The relationship of BRAF mutation and malignant characteristics of PTC is still not fully understood [4, 16, 24, 25]. In accordance with the previous studies, in our study, none of the characteristics of age, gender, primary tumor size, multifocality of tumors, extrathyroidal extension, and lymph node metastasis showed significant relationship with BRAF mutation in both tumor tissue and ctDNA, implying that BRAF might be less relevant to the malignant biological characteristics of PTC. We detected multiple BRAF mutation sites in 1 patient in ctDNA. However, due to the small sample size, the clinical significance of multiple BRAF mutation sites needs further investigation.
Other than BRAF gene, a number of gene mutations such as TERT, PTEN, PIK3CA, TP53, RAS also have been investigated in the origination and malignant progression of thyroid cancer. It has been noticed that the co-existence of BRAF mutation and other mutations might be involved in the tumorigenesis and dedifferentiation of PTC and may be more predictive for the prognosis. Xing et al. reported that the PTC with the combination of BRAF mutation and TERT promoter mutation were the most aggressive and had the highest incidence of recurrence, compared with that with single BRAF mutation [26]. In our study, only BRAF gene mutation was detected.
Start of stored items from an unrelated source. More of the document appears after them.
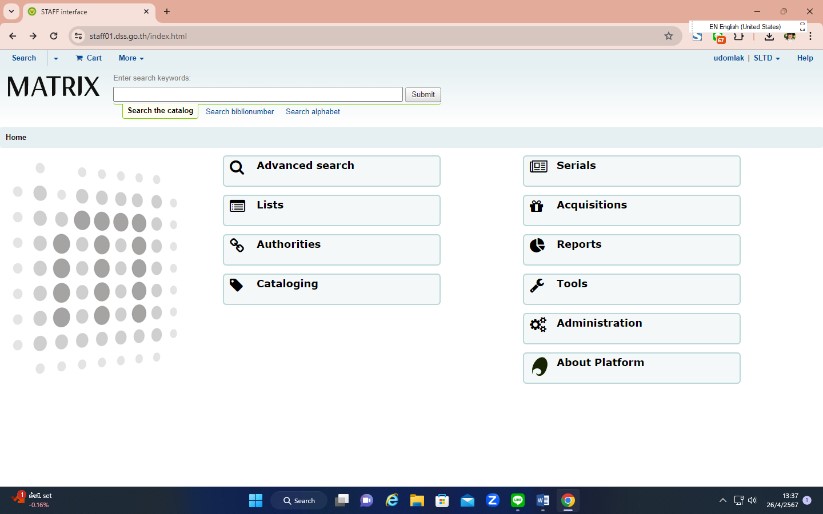Screen dimensions: 823x514
Task: Open Microsoft Word from the taskbar
Action: tap(543, 500)
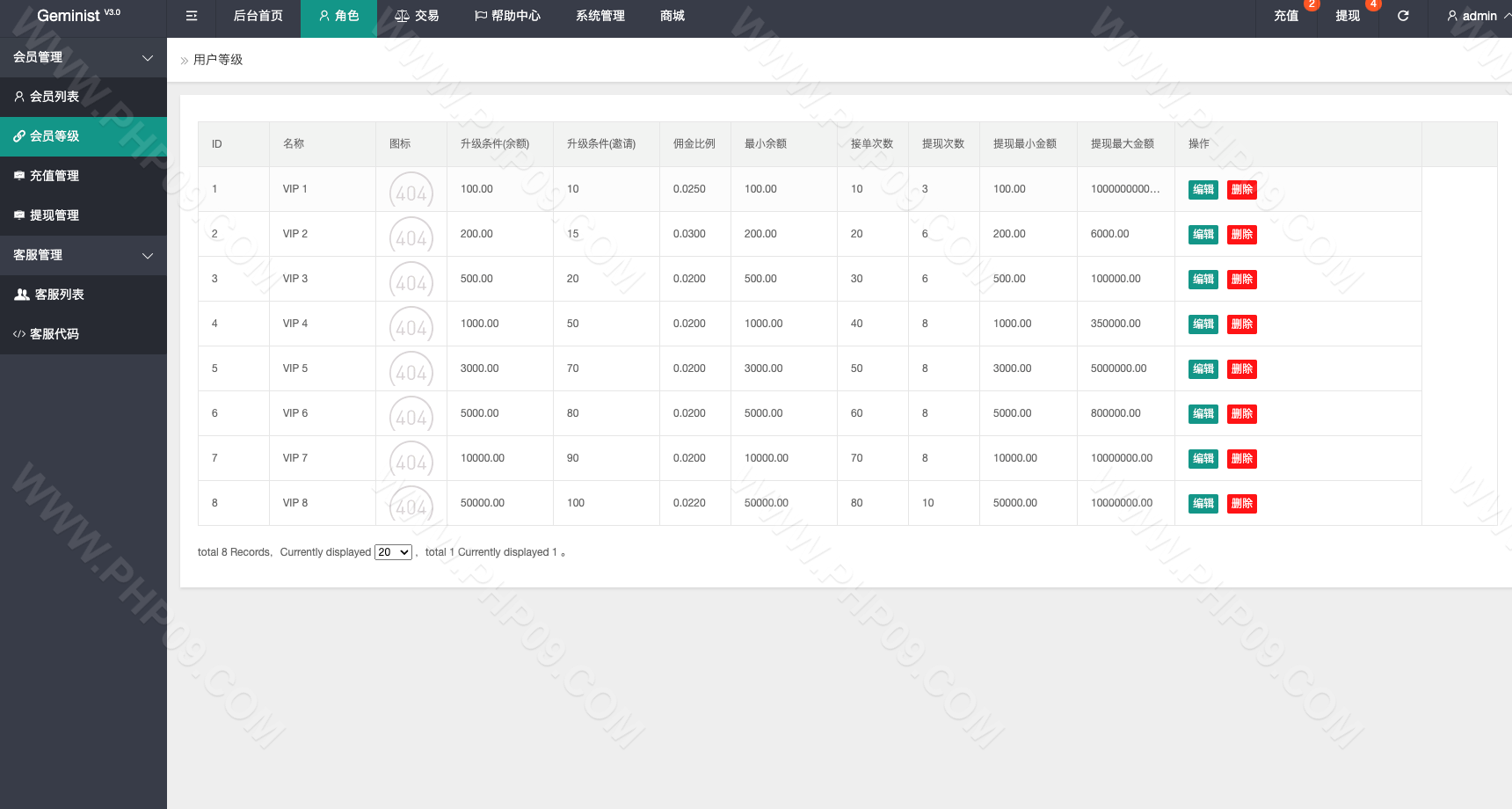Open the admin user menu
Viewport: 1512px width, 809px height.
[1479, 16]
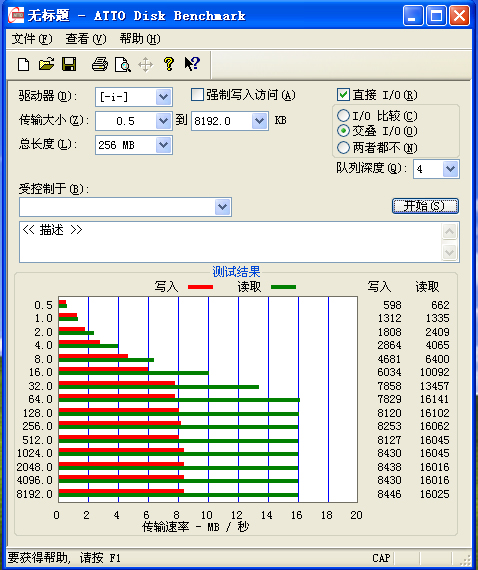Start the benchmark with 开始 button

(425, 206)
To overcome this disadvantage, further investigations are demanded to elucidate the influence and the interaction of more gene mutations in PTC. Other limitations should also be noted in our preliminary study. First, the samples were not sufficient, especially for tumor tissue; Second, the sensitivity of our sequencing platform for ctDNA detection was relatively low (1637X), the mutation in the patients with trace amount of mutation might be failed to be detected. Our subsequent study will enroll more samples for both ctDNA and tumor tissue. In addition, more gene mutations will be investigated as the target, along with the expanding of the depth of sequencing and improving of sequencing sensitivity.
In conclusion, the value of BRAF mutation alone might be limited in predicting therapeutic outcome of the first 131I treatment in PTC. No certain relevance was found between BRAF mutation and malignant biological features in PTC.